§ Given passage
If I were to cry in my beer (my Baptist friends are wincing – beer?) I’d tell you that in the last week my wife’s disability has been denied – again, our 1999 Buick now has two, yup TWO, electric windows that won’t roll up and stay, my six year old lawnmower literally rusted through over the winter so much that I can actually fold it in half, I’ve been laid off from a crummy job that I hated anyway and would beg God every morning on the way into work, “Please, God, get me a better job,” my unemployment only pays $203 a week, and out of that I have to pay the company that laid me off $104 to keep my health coverage, we met with a realtor to see about selling the house and get out of a $1500 a month mortgage – only to be told that renting an apartment, half the size of our home that doesn’t allow pets, will cost us $1475 a month. Did I mention that my cat, Winston, died? If I weren’t living this I’d be waiting for the punch line.

Yet…yet, like a turtle, too stupid to stop, I keep hoping, moving against the tide. But, honestly, my hope is pretty fragile at times. Dashed, beaten, stomped on, and violated would be apt descriptions. I see the dogwoods and tulip trees are coming into full bloom and our yard is being invaded by baby bunnies. Do they hope? Are they even aware of how much is stacked against them? Do parent squirrels ever tell their children about “road kill”? Maybe to be alive, yet unconscious, is God’s balm. Perhaps Beulah land is not a place of prosperity, but just a moment of shelter and refuge, shelter from the storm. It’s amazing how much pain we can endure. It’s amazing how much pain we can rationalize.

§ Data
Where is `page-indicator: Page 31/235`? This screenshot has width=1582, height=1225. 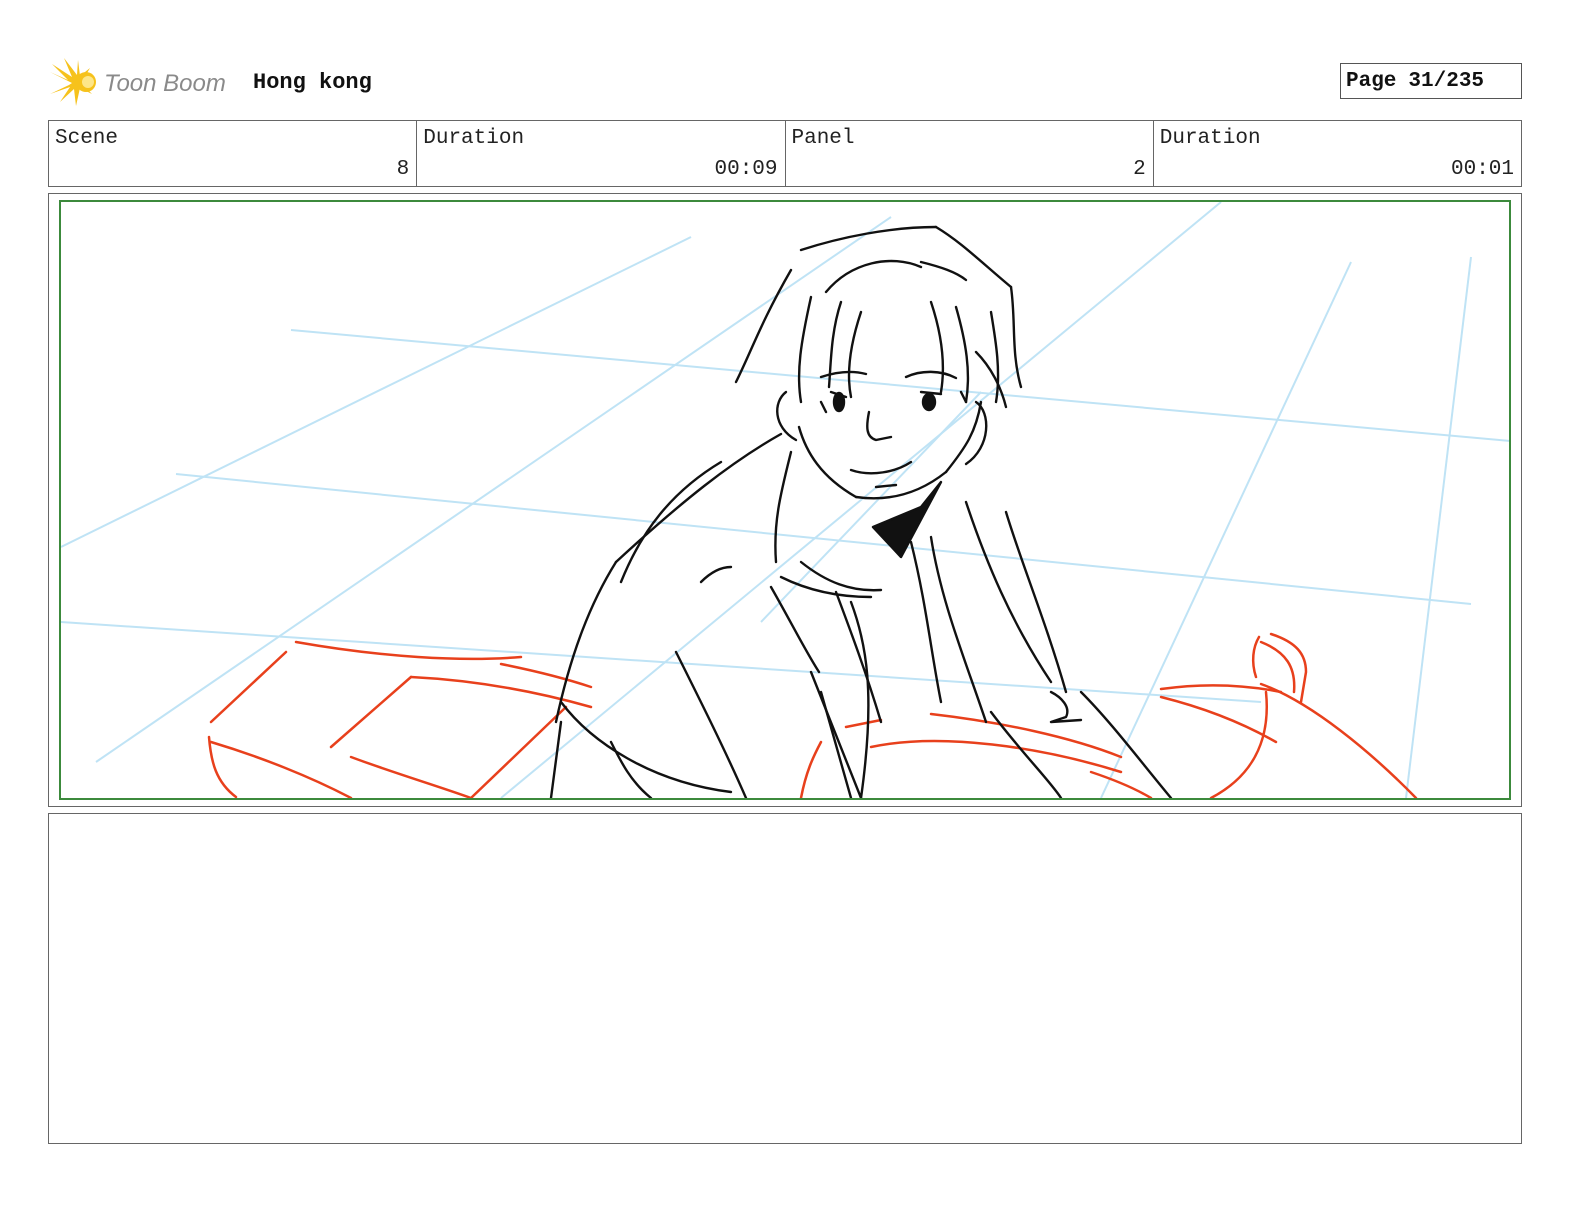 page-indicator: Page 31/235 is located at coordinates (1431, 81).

§ Questions
a) In the reflection on hard times and hope, how much does the writer's unemployment pay each week?
b) Carry the reflection on hard times and hope forward from its last sentence, keeping the same voice.

§ Answers to the exercise
a) $203 a week.

b)
What damns me to dare to hope are those faint glimpses where, like Dorothy spying Frank Morgan as the Wizard behind the curtain, we think we see a plan, a reason why, the affirmation that someone is in control. And in that moment we begin to see that God, like Morgan’s numerous characters, as Professor Marvel, the Doorman, the Guard, and the Cabbie, has appeared throughout our story. Well, then – that is “a horse of a different color!” We start to quote scriptures like, “I know the plans I have for you and they’re good ones” only to remember that God told that to Am Yis’rael right before He allowed them to be dragged away to Babylon for seventy years. Babylon? Seventy years? Really? It’s one thing to be commenting on that a few thousand years later with the smug assurance that God was doing something wonderful; that God was cleansing His people; that God was… If I was boarding a train to Auschwitz and some smiling evangelical was “encouraging” me with that fodder I’d ask the closest Gestapo agent if I could borrow his Mauser. “Just for a minute, mein heir?”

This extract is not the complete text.